Rushdie was awarded a knighthood for services to literature in the Queens’s birthday honours list.
“The latest act of the British government was shameless and imprudent and can not be interpreted to anything but blind hostility and absolute brainlessness,” parliament speaker Gholamali Haddadadel said in comments carried by state television.
“The Muslims of the world will not leave this imprudent and shameless act without response,” he said without elaborating on what that response would be.
Demonstrations against the award have been held in Pakistan and Malaysia.
Rushdie’s novel “The Satanic Verses” prompted the late Iranian revolutionary leader Ayatollah Ruhollah Khomeini to issue a fatwa death warrant against him in 1989, forcing him into hiding for nine years.
Iran’s Foreign Ministry summoned Britain’s ambassador to Tehran on Tuesday to protest against the knighting, calling it a provocative act.
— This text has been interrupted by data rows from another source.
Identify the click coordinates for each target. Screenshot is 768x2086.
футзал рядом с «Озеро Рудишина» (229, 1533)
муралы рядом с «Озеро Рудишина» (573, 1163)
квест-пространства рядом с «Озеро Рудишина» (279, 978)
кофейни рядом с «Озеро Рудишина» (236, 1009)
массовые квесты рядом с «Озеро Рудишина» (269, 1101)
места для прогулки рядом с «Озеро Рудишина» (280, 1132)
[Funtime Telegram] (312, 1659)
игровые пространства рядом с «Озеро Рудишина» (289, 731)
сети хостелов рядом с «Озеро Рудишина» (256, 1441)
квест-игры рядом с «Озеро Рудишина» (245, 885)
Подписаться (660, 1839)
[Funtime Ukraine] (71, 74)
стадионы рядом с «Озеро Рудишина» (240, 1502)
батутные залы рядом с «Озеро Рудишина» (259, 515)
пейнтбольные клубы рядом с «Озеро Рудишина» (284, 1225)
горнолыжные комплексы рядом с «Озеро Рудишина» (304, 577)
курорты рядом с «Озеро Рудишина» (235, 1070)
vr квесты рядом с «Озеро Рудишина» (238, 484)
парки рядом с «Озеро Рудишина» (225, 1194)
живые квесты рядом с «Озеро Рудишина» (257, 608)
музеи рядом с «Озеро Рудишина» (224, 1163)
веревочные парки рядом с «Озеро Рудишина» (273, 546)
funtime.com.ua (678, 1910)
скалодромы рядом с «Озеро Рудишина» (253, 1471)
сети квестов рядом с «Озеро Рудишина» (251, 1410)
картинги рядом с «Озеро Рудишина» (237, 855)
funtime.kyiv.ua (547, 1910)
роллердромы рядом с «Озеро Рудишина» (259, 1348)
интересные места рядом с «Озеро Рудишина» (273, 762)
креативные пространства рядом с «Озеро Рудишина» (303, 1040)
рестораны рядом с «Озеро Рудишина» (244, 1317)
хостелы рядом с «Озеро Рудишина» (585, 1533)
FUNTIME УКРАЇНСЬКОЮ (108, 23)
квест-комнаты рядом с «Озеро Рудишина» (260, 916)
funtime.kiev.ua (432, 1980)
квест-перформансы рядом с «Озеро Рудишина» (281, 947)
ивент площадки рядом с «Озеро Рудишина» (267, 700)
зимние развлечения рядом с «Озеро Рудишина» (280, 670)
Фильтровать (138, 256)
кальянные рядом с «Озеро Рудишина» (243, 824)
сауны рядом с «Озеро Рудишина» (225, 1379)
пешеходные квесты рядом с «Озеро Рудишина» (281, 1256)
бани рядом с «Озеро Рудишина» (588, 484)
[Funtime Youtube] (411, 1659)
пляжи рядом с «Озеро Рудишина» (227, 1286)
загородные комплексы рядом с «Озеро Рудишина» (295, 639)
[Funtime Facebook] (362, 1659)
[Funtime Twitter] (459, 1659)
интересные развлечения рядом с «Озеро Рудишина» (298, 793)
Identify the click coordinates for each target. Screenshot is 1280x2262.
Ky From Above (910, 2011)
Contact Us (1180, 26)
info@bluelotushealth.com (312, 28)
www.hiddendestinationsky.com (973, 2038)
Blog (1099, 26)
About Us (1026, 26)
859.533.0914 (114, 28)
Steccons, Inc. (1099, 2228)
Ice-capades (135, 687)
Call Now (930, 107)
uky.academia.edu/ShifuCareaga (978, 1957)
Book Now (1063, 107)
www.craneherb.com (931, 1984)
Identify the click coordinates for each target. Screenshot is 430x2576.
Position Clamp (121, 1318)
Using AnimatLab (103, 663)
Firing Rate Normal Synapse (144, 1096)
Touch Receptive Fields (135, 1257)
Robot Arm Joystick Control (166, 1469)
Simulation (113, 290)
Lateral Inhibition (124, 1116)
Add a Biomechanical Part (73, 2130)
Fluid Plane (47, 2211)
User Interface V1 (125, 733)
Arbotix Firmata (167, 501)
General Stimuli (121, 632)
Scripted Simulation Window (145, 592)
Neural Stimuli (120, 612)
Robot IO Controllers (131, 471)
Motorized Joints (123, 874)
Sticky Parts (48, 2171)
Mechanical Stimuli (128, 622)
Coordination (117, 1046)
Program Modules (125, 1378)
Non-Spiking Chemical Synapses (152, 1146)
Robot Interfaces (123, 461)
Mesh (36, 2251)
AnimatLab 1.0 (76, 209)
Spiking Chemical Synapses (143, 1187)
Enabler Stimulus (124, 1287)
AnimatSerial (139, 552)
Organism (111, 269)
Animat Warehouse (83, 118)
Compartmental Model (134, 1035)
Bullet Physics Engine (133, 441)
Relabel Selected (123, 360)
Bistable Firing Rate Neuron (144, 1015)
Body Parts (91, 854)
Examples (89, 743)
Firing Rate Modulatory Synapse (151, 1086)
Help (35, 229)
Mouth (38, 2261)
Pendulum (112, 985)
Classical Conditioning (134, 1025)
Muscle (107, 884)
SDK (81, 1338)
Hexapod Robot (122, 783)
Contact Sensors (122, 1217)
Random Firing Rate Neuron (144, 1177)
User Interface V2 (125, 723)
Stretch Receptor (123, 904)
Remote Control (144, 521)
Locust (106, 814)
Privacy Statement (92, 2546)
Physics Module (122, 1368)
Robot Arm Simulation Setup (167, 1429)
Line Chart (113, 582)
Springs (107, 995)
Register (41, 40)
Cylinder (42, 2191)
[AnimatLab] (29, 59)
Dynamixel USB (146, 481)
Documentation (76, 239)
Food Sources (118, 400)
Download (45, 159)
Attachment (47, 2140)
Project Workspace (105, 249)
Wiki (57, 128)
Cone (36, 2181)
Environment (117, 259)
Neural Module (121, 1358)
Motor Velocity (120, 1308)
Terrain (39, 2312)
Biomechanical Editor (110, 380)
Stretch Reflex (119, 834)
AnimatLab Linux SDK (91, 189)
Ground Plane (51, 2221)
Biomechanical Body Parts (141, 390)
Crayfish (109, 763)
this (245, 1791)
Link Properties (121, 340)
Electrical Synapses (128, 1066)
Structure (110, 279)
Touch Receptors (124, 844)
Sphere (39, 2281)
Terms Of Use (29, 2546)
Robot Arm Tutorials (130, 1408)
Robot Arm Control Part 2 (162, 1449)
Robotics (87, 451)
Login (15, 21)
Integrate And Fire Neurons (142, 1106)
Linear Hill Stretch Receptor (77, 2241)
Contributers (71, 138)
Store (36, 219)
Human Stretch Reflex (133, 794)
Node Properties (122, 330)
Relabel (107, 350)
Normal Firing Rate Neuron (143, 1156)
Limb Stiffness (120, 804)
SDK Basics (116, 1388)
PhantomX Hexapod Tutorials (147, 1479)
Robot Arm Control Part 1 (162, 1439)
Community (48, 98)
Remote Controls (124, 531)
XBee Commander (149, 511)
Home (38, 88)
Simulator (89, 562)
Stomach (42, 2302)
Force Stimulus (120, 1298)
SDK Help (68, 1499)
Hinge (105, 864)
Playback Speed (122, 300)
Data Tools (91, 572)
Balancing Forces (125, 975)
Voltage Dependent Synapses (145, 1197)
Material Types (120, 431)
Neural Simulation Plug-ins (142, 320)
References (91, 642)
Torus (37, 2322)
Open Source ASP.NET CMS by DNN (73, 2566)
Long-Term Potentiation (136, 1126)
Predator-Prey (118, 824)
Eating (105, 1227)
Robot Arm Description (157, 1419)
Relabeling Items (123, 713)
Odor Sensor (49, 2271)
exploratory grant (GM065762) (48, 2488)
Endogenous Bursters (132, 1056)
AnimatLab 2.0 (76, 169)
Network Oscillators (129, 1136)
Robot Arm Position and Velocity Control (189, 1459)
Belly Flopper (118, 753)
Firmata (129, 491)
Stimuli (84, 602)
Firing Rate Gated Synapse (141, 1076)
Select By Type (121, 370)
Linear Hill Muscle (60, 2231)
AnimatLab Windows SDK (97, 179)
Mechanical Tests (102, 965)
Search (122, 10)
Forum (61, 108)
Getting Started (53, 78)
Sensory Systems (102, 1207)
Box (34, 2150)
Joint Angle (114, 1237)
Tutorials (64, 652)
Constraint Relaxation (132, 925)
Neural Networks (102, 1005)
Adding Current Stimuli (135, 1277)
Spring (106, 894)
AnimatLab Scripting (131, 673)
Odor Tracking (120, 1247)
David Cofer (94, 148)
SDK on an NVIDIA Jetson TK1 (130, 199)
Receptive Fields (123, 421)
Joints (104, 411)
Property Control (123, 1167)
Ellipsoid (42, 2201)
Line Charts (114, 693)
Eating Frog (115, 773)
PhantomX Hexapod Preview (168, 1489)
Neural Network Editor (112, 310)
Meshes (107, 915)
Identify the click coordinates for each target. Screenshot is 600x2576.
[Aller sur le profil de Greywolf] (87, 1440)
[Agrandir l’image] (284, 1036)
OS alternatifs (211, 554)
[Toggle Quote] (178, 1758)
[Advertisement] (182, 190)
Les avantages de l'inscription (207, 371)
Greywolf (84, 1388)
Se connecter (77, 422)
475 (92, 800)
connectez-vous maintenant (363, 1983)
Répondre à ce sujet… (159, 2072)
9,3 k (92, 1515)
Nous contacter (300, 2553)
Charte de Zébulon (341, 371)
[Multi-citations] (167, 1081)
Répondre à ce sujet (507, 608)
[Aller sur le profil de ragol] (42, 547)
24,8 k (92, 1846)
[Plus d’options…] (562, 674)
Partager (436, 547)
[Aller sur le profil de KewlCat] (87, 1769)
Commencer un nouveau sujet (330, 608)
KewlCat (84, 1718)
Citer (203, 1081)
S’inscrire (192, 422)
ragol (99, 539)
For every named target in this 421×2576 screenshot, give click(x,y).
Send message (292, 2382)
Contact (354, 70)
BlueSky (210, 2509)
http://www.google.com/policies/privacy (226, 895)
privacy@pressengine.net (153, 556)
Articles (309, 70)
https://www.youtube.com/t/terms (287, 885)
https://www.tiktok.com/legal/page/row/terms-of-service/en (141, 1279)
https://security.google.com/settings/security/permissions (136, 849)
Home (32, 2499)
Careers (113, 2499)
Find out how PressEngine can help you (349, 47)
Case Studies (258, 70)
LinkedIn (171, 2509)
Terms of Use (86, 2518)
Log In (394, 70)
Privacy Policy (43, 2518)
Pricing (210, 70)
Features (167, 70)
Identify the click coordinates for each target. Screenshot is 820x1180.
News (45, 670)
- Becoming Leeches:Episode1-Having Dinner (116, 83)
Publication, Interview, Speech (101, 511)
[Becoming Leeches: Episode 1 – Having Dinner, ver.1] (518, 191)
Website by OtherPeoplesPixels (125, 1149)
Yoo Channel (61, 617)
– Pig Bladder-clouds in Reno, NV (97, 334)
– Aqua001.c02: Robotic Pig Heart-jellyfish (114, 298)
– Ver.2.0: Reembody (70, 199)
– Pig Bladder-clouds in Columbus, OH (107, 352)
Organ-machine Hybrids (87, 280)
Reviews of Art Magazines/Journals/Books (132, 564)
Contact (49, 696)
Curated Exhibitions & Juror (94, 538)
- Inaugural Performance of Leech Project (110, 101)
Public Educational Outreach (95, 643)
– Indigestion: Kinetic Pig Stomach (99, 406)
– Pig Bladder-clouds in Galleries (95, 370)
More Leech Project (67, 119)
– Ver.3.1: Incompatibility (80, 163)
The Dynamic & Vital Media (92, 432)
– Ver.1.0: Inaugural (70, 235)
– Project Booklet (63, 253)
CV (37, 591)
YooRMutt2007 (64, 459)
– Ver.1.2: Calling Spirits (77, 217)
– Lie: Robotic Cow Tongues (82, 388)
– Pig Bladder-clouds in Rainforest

The Islamic Republic’s government formally distanced itself in 1998 from the original fatwa against Rushdie, issued in 1989 by Khomeini who said the book committed blasphemy against Islam.
But shortly after it disavowed the death edict under a deal with Britain, Iranian media said three Iranian clerics called on their followers to kill Rushdie, saying the fatwa was irrevocable.
A senior Iranian cleric said in a sermon at prayers on Friday that the fatwa was “still alive” in the Islamic Republic.
Britain’s twice-yearly honours ritual -- designed to recognise outstanding achievement -- is part of an ancient and complex honours system. A total of 946 honours were handed out in the birthday list, including 21 knighthoods.